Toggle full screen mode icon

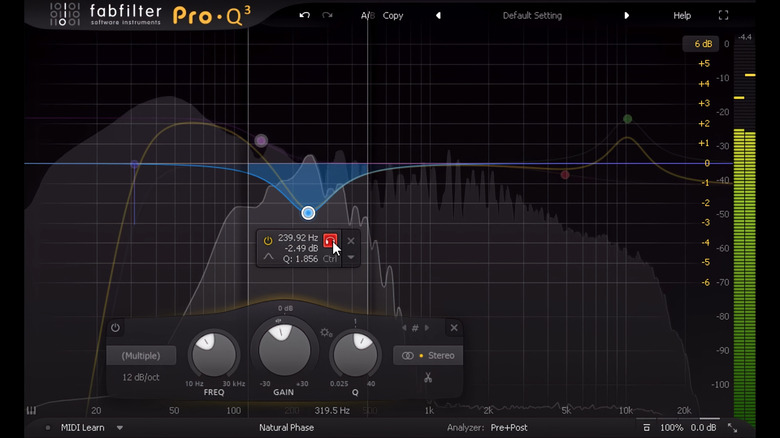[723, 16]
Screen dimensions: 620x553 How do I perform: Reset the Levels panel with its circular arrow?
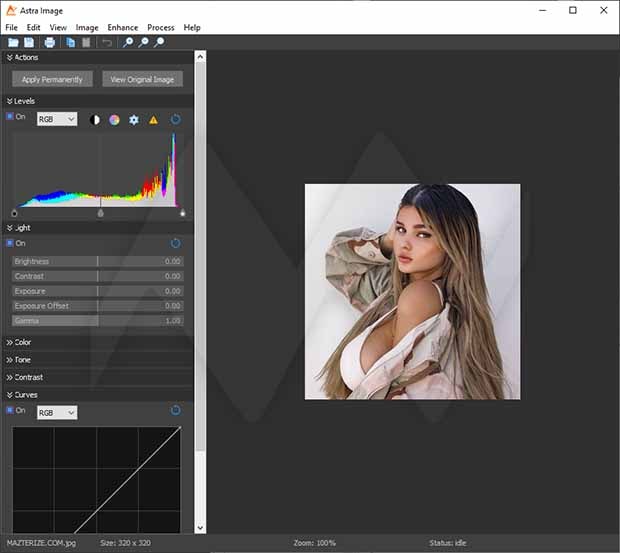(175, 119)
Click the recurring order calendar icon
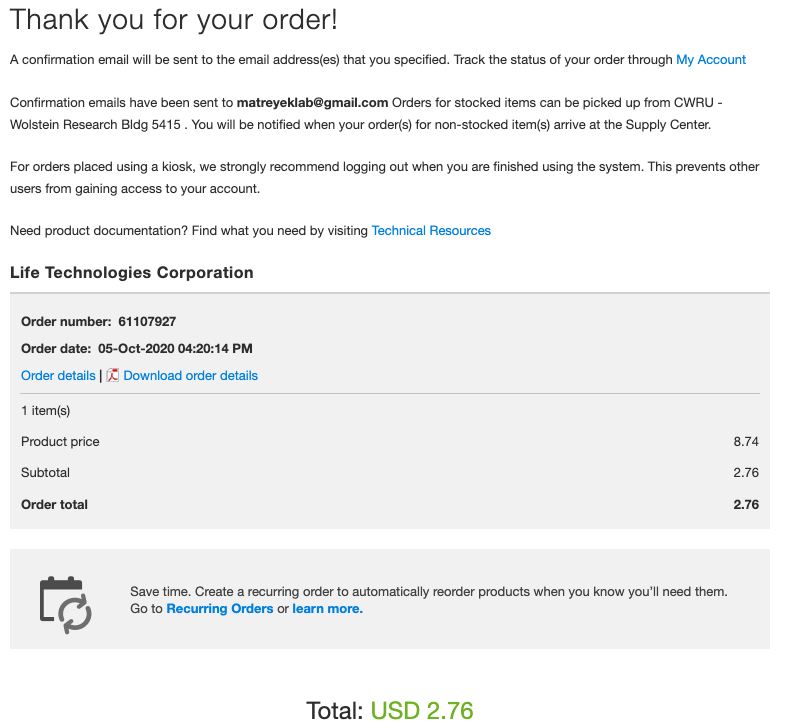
================================
Exercise description
Please output each line of text in the data above as a JSON list of strings, one string per line. Skip blank lines and leave out the pictures.

Result for this task
[
  "Toggle full screen mode icon",
  "[723, 16]",
  "Screen dimensions: 620x553 How do I perform: Reset the Levels panel with its circular arrow?",
  "(175, 119)",
  "Click the recurring order calendar icon"
]